Chinese teams, backed by the country’s rich, have shaken up the global market for soccer talent by bidding up contracts. The Shanghai Shenua team reportedly agreed to pay 32-year-old Carlos Tevez 40 million euros ($42 million) a season, making him the world’s best-paid soccer player even though he’s nearing the end of his playing career. That news came shortly after another of the city’s clubs paid London’s Chelsea a fee of $75 million to bring over Brazilian reserve midfielder, Oscar.

Outside of China, teams have complained about how such deals are inflating the market for talent, and last month, the Communist Party’s flagship People’s Daily newspaper chimed in with an editorial pointing out that 80 percent of the 4.1 billion yuan spent by the country’s top division teams last season went toward foreign coaches and players.

Then came Jan. 5, when China’s Sports General Administration announced it would “regulate and restrain high-priced signings, and make reasonable restrictions on players’ high incomes.” In response, Super League officials announced clubs would be limited to playing three foreign players, down from four previously.

Also under the new regulations, the league scrapped the rights for teams to use a player from Asia in addition to the overseas quota. Teams must also now field at least one player under the age of 23.

Shanghai SIPG coach Andre Villas Boas, whose team was among the most active in the transfer window, balked at the new rules as they’ve disrupted preparation for the new season.

“Such a huge change shouldn’t be announced about a month before the new season,” Villas-Boas said during a press conference at his team’s training camp in Qatar. “Most of the clubs’ team-building plans have been in accordance with the previous rules. That’s when everyone gets caught off guard.”

As to Li, he called for a more balanced approach to scouting foreign talent.

“I think China’s soccer market should be more thoughtful and sophisticated. Buying talents at such high price is not reasonable,” Li said. “It’s not good for local soccer market or the global market. It disrupts the pricing.”

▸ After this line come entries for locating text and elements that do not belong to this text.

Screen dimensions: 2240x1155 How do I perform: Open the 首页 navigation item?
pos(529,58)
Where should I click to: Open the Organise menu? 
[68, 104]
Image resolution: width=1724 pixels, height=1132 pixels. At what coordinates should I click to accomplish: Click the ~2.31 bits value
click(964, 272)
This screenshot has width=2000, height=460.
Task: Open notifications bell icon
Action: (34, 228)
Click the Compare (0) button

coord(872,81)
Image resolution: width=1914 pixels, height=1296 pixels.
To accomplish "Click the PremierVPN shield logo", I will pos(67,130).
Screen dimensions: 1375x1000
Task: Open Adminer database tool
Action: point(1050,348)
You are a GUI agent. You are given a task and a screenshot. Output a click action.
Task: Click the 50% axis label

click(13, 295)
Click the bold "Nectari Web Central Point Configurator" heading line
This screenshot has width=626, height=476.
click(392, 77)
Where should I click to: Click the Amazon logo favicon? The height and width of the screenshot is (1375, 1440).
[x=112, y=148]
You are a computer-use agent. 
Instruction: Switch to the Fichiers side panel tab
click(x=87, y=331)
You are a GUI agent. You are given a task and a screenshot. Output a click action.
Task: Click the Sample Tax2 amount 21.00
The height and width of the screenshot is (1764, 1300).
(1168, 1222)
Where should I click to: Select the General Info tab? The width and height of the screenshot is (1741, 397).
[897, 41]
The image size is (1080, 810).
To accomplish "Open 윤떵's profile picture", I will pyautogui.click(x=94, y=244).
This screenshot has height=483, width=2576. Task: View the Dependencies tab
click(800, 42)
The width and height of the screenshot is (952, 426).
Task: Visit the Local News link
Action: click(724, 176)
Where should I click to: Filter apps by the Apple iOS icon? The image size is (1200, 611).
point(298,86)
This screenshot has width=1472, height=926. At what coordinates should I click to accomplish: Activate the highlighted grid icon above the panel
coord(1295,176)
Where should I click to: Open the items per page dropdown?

CMC Holdings, an affiliate of China Media Capital, last year paid 8 billion yuan ($1.2 billion) for five years of domestic television rights to Chinese  football, or 100 times the league’s previous 80 million yuan-
per-season agreement. The company also lead a group that spent $400 million to buy a 13 percent stake in Manchester City, a few months after President Xi Jinping visited the English Premier League club in 2015.